Squirrels can kill the vibe

squirrel with fluffy tail on dry tree twig

(Each week, I write a post about OKRs. You can see the series of posts here; if you have a question about OKRs you’d like to see me cover down the road, drop me a line.)

I read a great blog post from Michael Rill last week about OKRs and the risk of distraction:

We all are running into golden apples every day. So much to do, so little time. However, unless we focus on a few things, we spread ourselves too thinly and what feels busy is actually distraction. OKRs help discern the trivial many from the vital few.

“Golden apples” is a reference to an equally great essay from Christina Wodtke, who correctly points out the risk distractions pose to an organization’s ability to execute:

Every startup will run into golden apples. Maybe it’s a chance to take stage at an important conference. Maybe it’s one big customer that asks you to change your software for them. Maybe it’s the poisoned apple of a bad employee who distracts you while you wring your hands over what to do about him. A startup’s enemy is time, and the enemy of timely execution is distraction.

Years ago, I led a team at Google in an SVP’s org where the SVP was famous for loving new ideas. It was right around the time the film Up was popular, and on one particularly frustrating day when the SVP sent the team chasing his latest random idea, an engineer observed that he felt just like Dug when he’d see yet another squirrel:

Later that week, a Beanie Baby squirrel showed up on my desk, a gift from one of my fellow product managers who shared my extreme frustration at the never-ending distractions this SVP threw our way. I still have it on my desk, more than a decade later – a reminder that distractions are a given, it’s how we respond to them (i.e., how we ignore them) that will determine our ability to succeed.

I find OKRs to be particularly useful in dealing with squirrels, as it creates an agreed-upon framework for a team to decide how to respond when a squirrel runs past the window. Is the idea related to one of the few things we’re focused on as a company? If we pursued the squirrel, would we make a meaningful impact on one or more of the metrics we agreed to influence? Does this squirrel matter, right now, to the work we’re doing?

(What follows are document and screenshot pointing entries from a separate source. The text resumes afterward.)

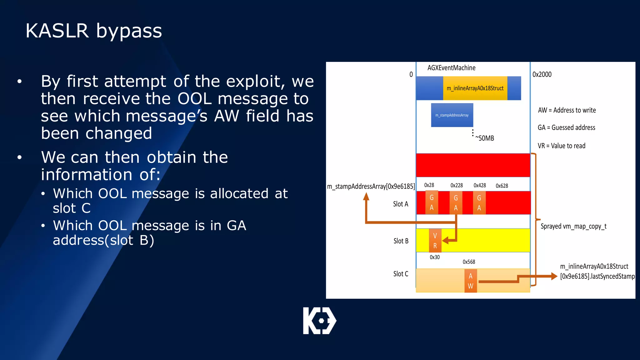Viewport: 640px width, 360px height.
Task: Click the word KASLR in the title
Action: click(57, 31)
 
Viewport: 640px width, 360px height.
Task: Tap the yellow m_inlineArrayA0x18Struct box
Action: click(475, 88)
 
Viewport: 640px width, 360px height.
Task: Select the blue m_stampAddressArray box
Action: click(452, 115)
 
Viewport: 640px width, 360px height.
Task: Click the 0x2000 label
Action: click(542, 74)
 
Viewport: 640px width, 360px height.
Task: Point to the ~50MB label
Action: click(485, 138)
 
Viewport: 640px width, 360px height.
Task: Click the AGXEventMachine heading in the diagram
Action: click(451, 68)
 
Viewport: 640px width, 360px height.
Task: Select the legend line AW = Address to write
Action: click(567, 110)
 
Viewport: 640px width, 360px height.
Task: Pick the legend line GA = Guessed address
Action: click(566, 128)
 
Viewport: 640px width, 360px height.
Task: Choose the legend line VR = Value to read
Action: click(561, 146)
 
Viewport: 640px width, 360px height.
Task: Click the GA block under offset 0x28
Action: click(432, 202)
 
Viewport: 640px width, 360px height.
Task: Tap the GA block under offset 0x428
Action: click(479, 203)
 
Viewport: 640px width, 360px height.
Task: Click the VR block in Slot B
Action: click(435, 241)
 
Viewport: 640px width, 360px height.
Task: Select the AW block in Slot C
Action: click(470, 281)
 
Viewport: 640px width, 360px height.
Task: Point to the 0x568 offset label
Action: click(469, 262)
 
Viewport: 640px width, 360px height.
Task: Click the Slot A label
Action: click(401, 204)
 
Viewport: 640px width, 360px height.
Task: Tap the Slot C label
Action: click(401, 274)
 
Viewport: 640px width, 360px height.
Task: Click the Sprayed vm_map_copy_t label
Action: click(573, 226)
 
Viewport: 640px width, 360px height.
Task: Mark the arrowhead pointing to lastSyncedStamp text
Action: click(554, 276)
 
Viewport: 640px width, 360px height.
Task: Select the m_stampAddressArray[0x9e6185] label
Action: click(371, 187)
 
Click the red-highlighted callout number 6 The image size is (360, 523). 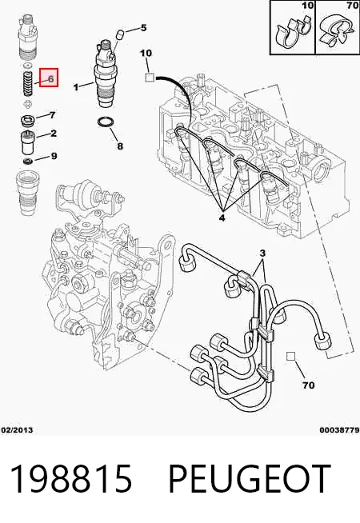pyautogui.click(x=50, y=79)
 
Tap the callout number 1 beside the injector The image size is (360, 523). pyautogui.click(x=76, y=87)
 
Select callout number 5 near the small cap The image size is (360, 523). pyautogui.click(x=143, y=28)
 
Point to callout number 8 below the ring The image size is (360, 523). pyautogui.click(x=120, y=146)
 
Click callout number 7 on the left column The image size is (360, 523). pyautogui.click(x=52, y=115)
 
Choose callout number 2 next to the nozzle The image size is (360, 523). pyautogui.click(x=54, y=134)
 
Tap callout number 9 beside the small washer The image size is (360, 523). pyautogui.click(x=54, y=156)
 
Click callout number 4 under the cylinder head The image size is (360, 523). pyautogui.click(x=222, y=218)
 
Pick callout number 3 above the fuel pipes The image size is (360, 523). pyautogui.click(x=262, y=254)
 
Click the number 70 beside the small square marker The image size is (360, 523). pyautogui.click(x=308, y=385)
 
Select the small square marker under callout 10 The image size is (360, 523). pyautogui.click(x=149, y=78)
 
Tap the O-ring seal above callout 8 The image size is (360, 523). pyautogui.click(x=106, y=122)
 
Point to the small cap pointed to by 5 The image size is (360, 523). pyautogui.click(x=121, y=34)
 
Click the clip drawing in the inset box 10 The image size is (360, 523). pyautogui.click(x=292, y=31)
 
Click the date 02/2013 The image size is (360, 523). pyautogui.click(x=18, y=430)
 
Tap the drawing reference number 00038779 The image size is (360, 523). pyautogui.click(x=340, y=430)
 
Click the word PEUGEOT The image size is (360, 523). pyautogui.click(x=250, y=479)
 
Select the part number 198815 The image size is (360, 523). pyautogui.click(x=71, y=479)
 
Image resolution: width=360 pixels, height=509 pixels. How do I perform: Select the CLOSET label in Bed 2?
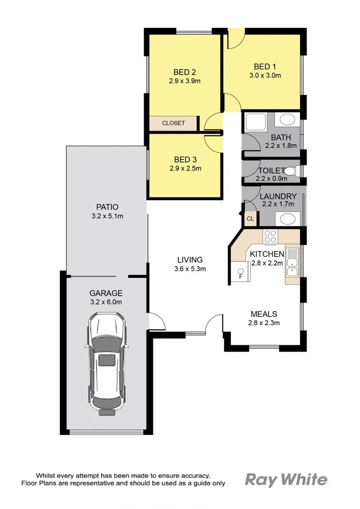click(x=173, y=123)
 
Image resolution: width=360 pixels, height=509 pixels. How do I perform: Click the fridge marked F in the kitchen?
click(x=240, y=272)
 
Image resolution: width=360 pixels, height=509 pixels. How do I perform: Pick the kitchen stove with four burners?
click(x=270, y=236)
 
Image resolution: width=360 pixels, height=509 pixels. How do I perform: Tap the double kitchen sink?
click(x=292, y=267)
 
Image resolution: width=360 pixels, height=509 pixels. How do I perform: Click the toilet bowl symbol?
click(x=294, y=171)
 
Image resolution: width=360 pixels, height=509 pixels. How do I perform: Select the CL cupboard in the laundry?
click(x=250, y=219)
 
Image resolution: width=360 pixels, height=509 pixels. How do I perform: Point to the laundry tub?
click(x=287, y=219)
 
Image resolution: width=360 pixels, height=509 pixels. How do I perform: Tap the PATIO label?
click(x=106, y=207)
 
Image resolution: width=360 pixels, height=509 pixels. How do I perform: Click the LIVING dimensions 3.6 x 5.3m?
click(x=190, y=269)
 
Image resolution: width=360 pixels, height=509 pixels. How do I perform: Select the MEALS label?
click(x=263, y=314)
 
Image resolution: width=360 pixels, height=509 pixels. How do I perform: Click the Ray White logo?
click(x=287, y=480)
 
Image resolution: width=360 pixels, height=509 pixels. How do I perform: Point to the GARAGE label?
click(x=106, y=293)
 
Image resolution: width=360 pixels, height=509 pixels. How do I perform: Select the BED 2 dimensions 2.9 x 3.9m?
click(x=185, y=81)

More often than not, the answer to those questions is “no.” But there’s another angle here that’s important to understand: teams like saying yes to good ideas. It’s easy to say no to squirrels that are obviously counter-productive, but what if the squirrel is clever? Interesting? Fun? Those squirrels are a lot harder to ignore.

OKRs help the team maintain focus, so that “no” is really “not now”. It might be a great idea, might even be worth pursuing at some point. But pursuing it now – which necessarily means deprioritizing some previously-agreed-upon work – not only leaves the team less clear on who’s doing what (and why), it means the team loses the ability to know what the outcome will be when they actually finish work they’d started. Then this quarter’s abandoned objective (tossed aside to pursue this week’s squirrel) becomes some future quarter’s squirrel.